Structural and thermal gas desorption properties of metal aluminum amides

Metal aluminum amides M[Al(NH2)4]x (M = K, Mg, and Ca; x = 1 and 2) were synthesized along with previously reported LiAl(NH2)4 and NaAl(NH2)4 by ball milling technique under liquid NH3. The profiles of synchrotron radiation X-ray diffraction suggest that KAl(NH2)4, Mg[Al(NH2)4]2 and Ca[Al(NH2)4]2 have been indexed with single phases, which have never been reported so far. Combination of both FT-IR and 27Al MAS/3QMAS nuclear magnetic resonance suggest that they all have an anion complex unit [Al(NH2)4]− as a basic component, indicating successful synthesis of the metal aluminum amides. Thermogravimetry-differential thermal analysis coupled with mass spectroscopy showed the release of NH3 below the temperatures of 140 °C during the thermal decomposition and a NH3 desorption peak temperature (Tdes) decreased with the increasing atomic number. Additionally, a relationship between 27Al isotropic chemical shift and Tdes was discussed. The present study gives an useful information that the thermal stability of the anion complex [Al(NH2)4]− can be controlled by a cation M.
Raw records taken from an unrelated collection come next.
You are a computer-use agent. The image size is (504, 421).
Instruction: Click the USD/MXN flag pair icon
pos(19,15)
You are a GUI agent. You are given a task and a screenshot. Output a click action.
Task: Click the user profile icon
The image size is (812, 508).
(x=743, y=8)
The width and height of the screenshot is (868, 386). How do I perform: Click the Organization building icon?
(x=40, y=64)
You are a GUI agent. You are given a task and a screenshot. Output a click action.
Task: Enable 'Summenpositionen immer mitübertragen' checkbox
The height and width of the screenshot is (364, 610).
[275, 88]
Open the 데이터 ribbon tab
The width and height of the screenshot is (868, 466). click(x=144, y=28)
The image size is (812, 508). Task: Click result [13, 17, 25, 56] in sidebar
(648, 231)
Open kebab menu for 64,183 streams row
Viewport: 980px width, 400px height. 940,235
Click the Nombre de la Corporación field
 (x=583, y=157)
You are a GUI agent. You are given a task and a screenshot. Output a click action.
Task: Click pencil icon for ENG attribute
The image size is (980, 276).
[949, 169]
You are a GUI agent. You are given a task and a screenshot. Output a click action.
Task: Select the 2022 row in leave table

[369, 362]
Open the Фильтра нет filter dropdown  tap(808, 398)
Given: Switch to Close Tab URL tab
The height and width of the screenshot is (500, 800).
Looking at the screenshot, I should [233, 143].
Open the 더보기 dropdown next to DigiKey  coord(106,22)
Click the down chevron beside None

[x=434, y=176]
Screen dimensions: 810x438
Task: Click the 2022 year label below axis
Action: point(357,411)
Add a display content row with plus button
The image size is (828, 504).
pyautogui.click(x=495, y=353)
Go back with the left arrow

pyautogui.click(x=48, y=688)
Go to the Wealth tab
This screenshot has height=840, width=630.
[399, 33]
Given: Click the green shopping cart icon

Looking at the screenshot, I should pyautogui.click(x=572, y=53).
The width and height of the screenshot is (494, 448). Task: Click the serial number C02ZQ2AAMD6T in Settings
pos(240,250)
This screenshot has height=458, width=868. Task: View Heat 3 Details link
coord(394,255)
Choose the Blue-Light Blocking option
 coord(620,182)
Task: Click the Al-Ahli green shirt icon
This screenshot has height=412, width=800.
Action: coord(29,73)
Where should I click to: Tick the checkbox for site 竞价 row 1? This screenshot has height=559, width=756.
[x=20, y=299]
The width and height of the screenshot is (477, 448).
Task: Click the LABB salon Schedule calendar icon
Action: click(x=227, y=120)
Research highlights▶ M[Al(NH2)4]x (M = Li, Na, K, Mg, and Ca; x = 1 and 2) were successfully prepared. ▶ The decomposition temperature of M[Al(NH2)4]x is much lower than those of M(NH2)x. ▶ The thermal stability and 27Al chemical shift and χp of M have a correlation. ▶ The thermal stability of M[Al(NH2)4]x can be driven by the choice of the cation M.